VIETNAM NATIONAL UNIVERSITY, HANOI


FACULTY OF LINGUISTICS AND CULTURES OF ENGLISH-SPEAKING
COUNTRIES

ASSIGNMENT COVERSHEET
COURSE NAME : Intercultural communication
INSTRUCTOR : Ms. Do Thi Mai Thanh M.A

STUDENT’S NAME: Nguyen Thi Thu Hien


STUDENT ID : 17040087
STUDENT EMAIL : ngthithuhien.1999@gmail.com

ASSIGNMENT : Final Assignment


DUE DATE : 24/11/2019

DECLARATION:
I have read, understood and followed the guidelines for this assignment provided by the teacher. I
have read and I understand the criteria used for assessment
I understand that if this assignment is submitted after the due date it may incur a penalty for
lateness unless I have had an extension of time approved by the teacher.
I declare that the work contained in this assignment is my own and has not been previously
submitted in this course or any other courses.
I have not copied in part, or in whole, or otherwise plagiarized the work of other students or people; I
have acknowledged all material and sources used in the preparation of this assignment. I understand
that should this declaration be found to be false, disciplinary action could be taken and penalties
imposed in accordance with University policy and rules.
I understand that this assignment may undergo electronic detection for plagiarism, and a copy of the
assignment will be retained in a database and used to make comparisons with other assignments.

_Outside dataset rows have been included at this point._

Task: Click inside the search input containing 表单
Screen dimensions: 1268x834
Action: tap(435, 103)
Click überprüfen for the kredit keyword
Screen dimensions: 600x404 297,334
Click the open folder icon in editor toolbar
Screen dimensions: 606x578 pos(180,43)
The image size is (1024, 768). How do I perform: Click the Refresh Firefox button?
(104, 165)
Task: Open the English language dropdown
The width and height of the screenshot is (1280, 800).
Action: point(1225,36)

Student’s Signature_______________________________________Date_______________
INDIVIDUAL ASSIGNMENT

Topic: If you have traveled/ will travel to (an)other culture(s), what are some things
that made you/ will make you more or less effective or helped/ will help you adapt or
not adapt? What skills/ concepts would you like to work on in yourself to make you
more effective in intercultural communication?
One of my recent adventures was to the bustling city of Seoul in South Korea. It is
undeniable that K-pop, K-dramas, Korean cosmetics, and Korean food are the highlight of
Korean popularity. Korea was a dream destination when I was a child. I came to realize
that attitude-stereotypes, background knowledge, motivation and several basic skills are
the golden key to learn and adapt about the new culture, also make more effective
intercultural communication after travelling here for a month.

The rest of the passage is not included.